The students who were challenging the April 9 notification of the MCI by which candidates, who were ineligible for the second round of counselling according to the earlier procedure, were made eligible by the recent order.
The Supreme Court today refused to interfere with the Medical Council of India’s (MCI) recent notification allowing NEET candidates to participate in second round of counselling for admission to PG medical courses. A bench of justices S A Bobde and L N Rao declined to entertain the pleas of several medical students who have already participated in the first round of counselling for the all India quota seats alleging that the MCI decision reduced their chances of admission. The students who were challenging the April 9 notification of the MCI by which candidates, who were ineligible for the second round of counselling according to the earlier procedure, were made eligible by the recent order.

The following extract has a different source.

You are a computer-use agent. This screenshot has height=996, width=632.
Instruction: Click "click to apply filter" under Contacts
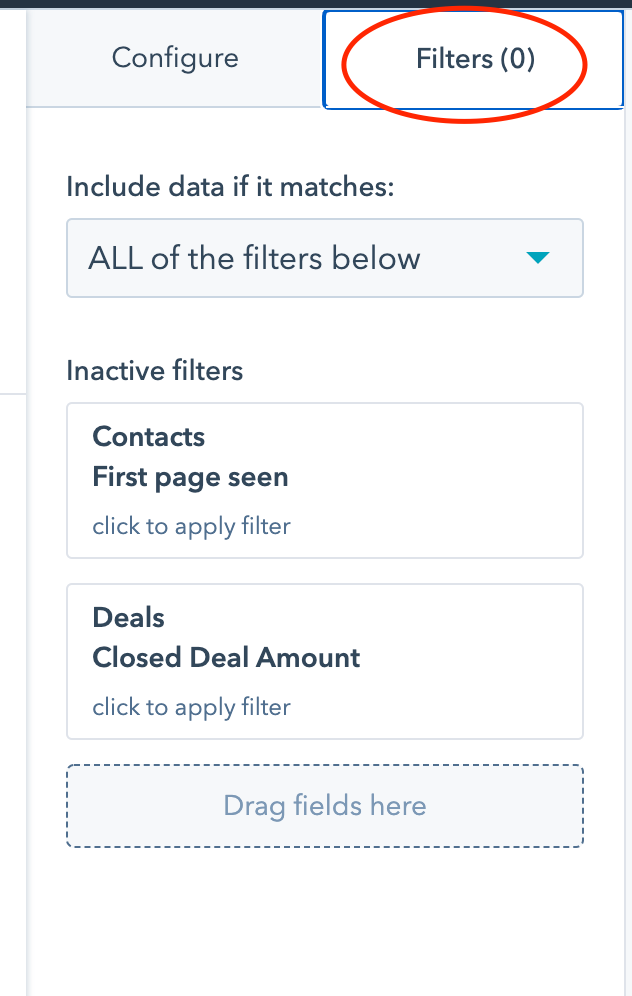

The bench, while rejecting their plea, said, “It is clear from the record that the MCI decided to make certain changes to the method of admissions to the PG courses to arrest the blocking of seats by certain candidates which was detrimental to the interest of meritorious candidates in the all India quota.” The top court said there is no infringement of any legal right of the petitioners in the change of the method of counselling made by the April 9 notice. “Reduction of chances of admission does not entail in violation of any right. If the change in the method of counselling was due to the circumstances mentioned above, we see no reason to interfere. “Further, the petitioners have participated in the second round of counselling for upgrading. We are informed that the second round of counselling for all India quota is completed. No interference is warranted at this stage in respect of the all India quota,” it said.
The apex court also clarified that the states and deemed or central institutions, where a second round of counselling is over, shall conduct the second round of counselling again after reversion of the unfilled seats in the second round by May 5. The judgement was passed on the plea filed by medical student Rachit Sinha and others alleging that by the MCI notification, the competition for second round of counselling has increased as candidates who were not eligible to participate earlier were permitted to compete for admissions. They contended that this change should not have been made after the commencement of admissions for this year.